Recently doctors in Pune confirmed that it was possible for a Covid-19 infected pregnant woman to transmit the virus to her baby through the placenta. The Indian Council of Medical Research (ICMR)-National Institute of Research in Reproductive Health (NIRRH), Parel, too have revealed this possibility, after a recent finding. While the mother-to-child transmission has only been found in one per cent of the total 15,000 childbirths in Maharashtra, the finding is likely to give birth to a new debate. The overall vertical transmission rate of SARS-CoV-2 is estimated to be eight per cent, according to the study by ICMR-NIRRH.
The SARS-CoV-2 infection during pregnancy is associated with complications such as pre-term labour and premature rupture of membranes, and a proportion of newborns of infected mothers are also found positive for the virus. During pregnancy, the placental barrier protects the fetus from pathogens and ensures healthy development.

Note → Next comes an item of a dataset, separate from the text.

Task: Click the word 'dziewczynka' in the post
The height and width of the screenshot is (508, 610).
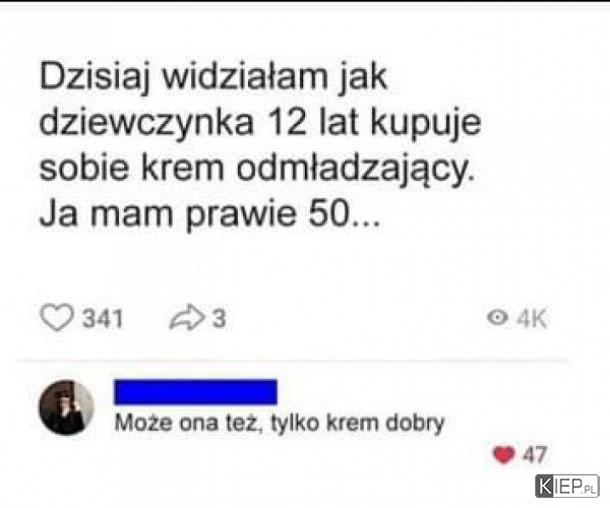Action: (147, 123)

The authors of the study are Dr Smita Mahale, director, ICMR-NIRRH, Dr Deepak Modi, head of molecular and cellular biology laboratory, ICMR-NIRRH, Dr Mohit Kumar Jolly, IISC, students Nancy Ashary and Anshul Bhide.
To predict if the placenta is permissible to SARS-CoV-2, researchers from the ICMR-NIRRH, along with the Indian Institute of Science (IISc), Bengaluru, conducted a secondary data study, titled “Single-Cell RNA-sea Identifies Cell Subsets in Human Placenta That Highly Expresses Factors Driving Pathogenesis of SARS-COV-2” from published literature in the UK and the USA.
Though there is a current belief that there is no vertical transmission (from infected mother to the fetus) of the virus, researchers have found the presence of the virus in 12 per cent of 93 infected women from other published literature in the UK and US.
In the throat and lungs, SARS-Cov-2 enters the cells through a gateway or receptors called ACE2. The researchers used publicly available single-cell RNA-seq data to identify if the placental cells express the necessary factors required for infection. The SARS-CoV-2 binding receptor ACE2 and the S protein-priming protease TMPRSS2 are co-expressed by a subset of syncytiotrophoblasts (STB) in the first trimester and extra-villous trophoblasts (EVT) in the second trimester human placenta.
Dr Deepak Modi, head of molecular and cellular biology laboratory, ICMR-NIRRH and the author of the study said to address the extent of maternal to fetal transmission of SARS-CoV-2, they carried out a sub-group analysis where they compiled data from the publications that explicitly reported the neonatal SARS-CoV-2 testing by the type of laboratory method used (RT-PCR or antibody or both), the neonatal samples tested and the time of testing. "We further employed a strict criterion to select those studies where the diagnosis was confirmed by RT-PCR only within the first 48 hours of life and where the source of sampling was clearly mentioned," Dr Modi said.
“We found that the cells of the placenta express ACE2. Other than this, the cells also express another novel coronavirus receptor, called BSG or CD147. The researchers also found the placenta has receptors for other coronaviruses like the Middle East Respiratory Syndrome (MERS),” he said
“For the virus to enter inside the cells, the spike protein (also called S protein) of the virus has to get sliced which occurs by the use of enzymes called as transmembrane serine protease TMPRSS2 and cathepsin. We have found that along with ACE2, the cells of the placenta express the enzymes TMPRSS2, Cathepsins and Furin. These results provide a piece of strong evidence of the possibility of SARS-CoV-2 infecting the placenta,” Dr Modi added.
The study also shows that if the virus enters the placental cells it will reproduce inside them as the cells have the necessary machinery for viral replication. These results imply that not only can the placenta get infected with the virus, it will also be spread around locally.
“There is a strong likelihood that if the placenta harbours viral infection, it may be passed to the baby. Although SARS-CoV-2 is not a blood-borne virus, in some cases, when the virus seeps into the mother’s blood, it will reach the placenta,disseminating infection,” said Dr Modi.
However, the authors have suggested that obstetricians need to closely monitor these patients and study the placenta carefully as the possibility is not as rare as it is believed to be. These findings have important health implications on pregnancy and Covid-19.
Dr Mahale said there were many cases of newborns getting infected or diagnosed with Covid-19 but there is no evidence of the source through which they got infected. “To know the source, we decided to conduct a study for which we needed research papers and data. Just like RT-PCR that helps to diagnose the presence of Sars-Cov-2 among people, we planned to test placentas to identify the virus,” she said.